(Dataset entries)
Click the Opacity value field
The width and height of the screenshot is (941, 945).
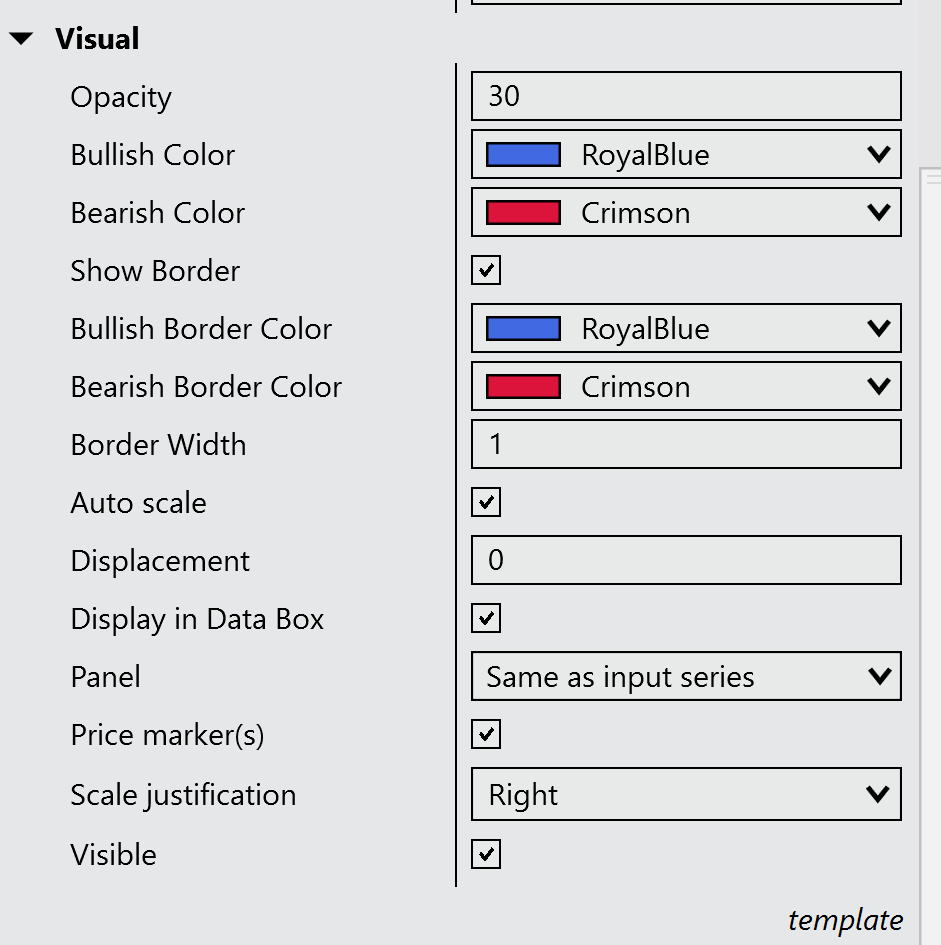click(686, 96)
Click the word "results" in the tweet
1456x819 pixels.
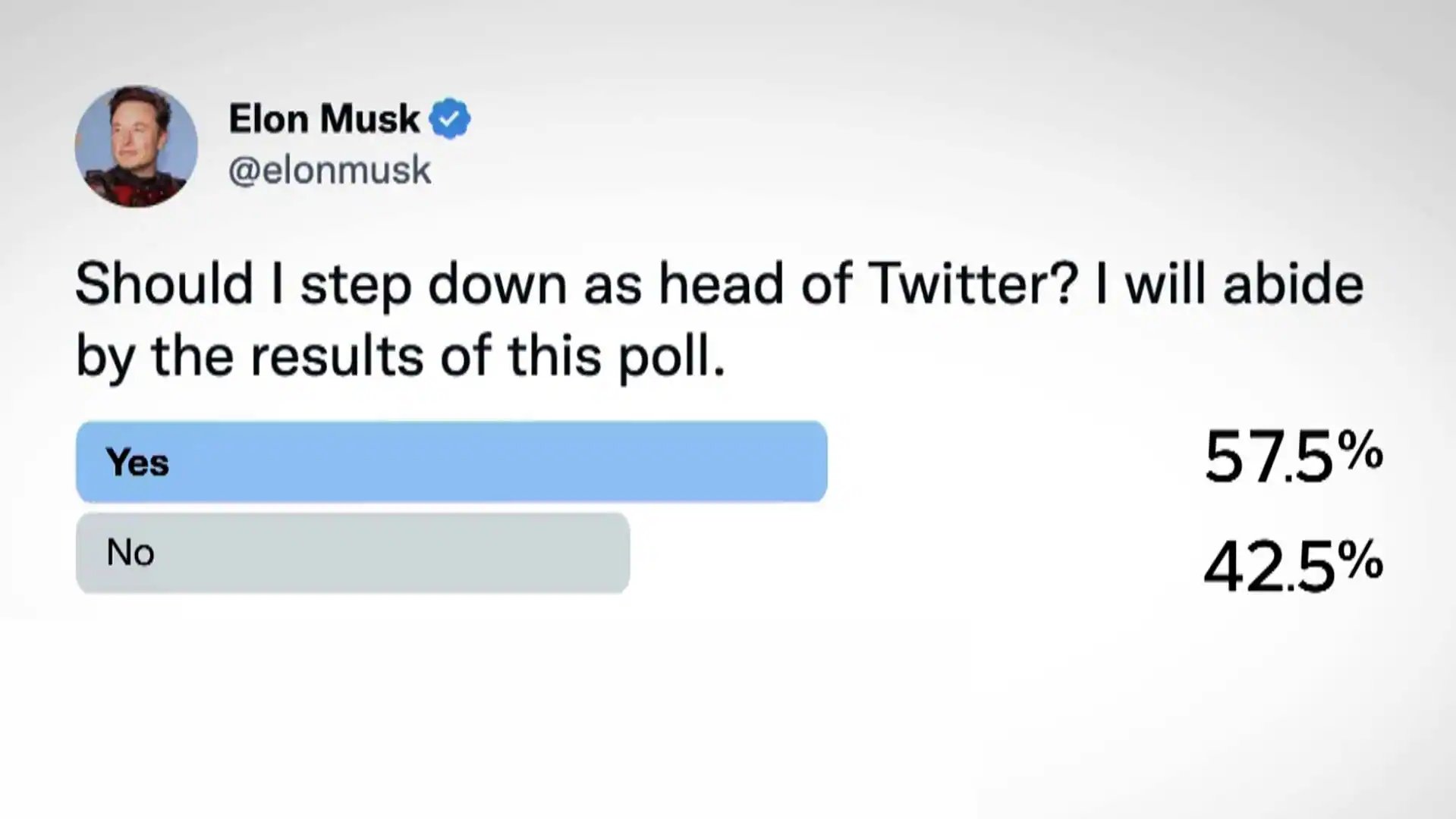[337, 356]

TASK ITEM -
Images are to be excluded, and each record above written out word for word.

THE ANSWER -
Click the Opacity value field
The width and height of the screenshot is (941, 945).
click(686, 96)
Click the word "results" in the tweet
1456x819 pixels.
[337, 356]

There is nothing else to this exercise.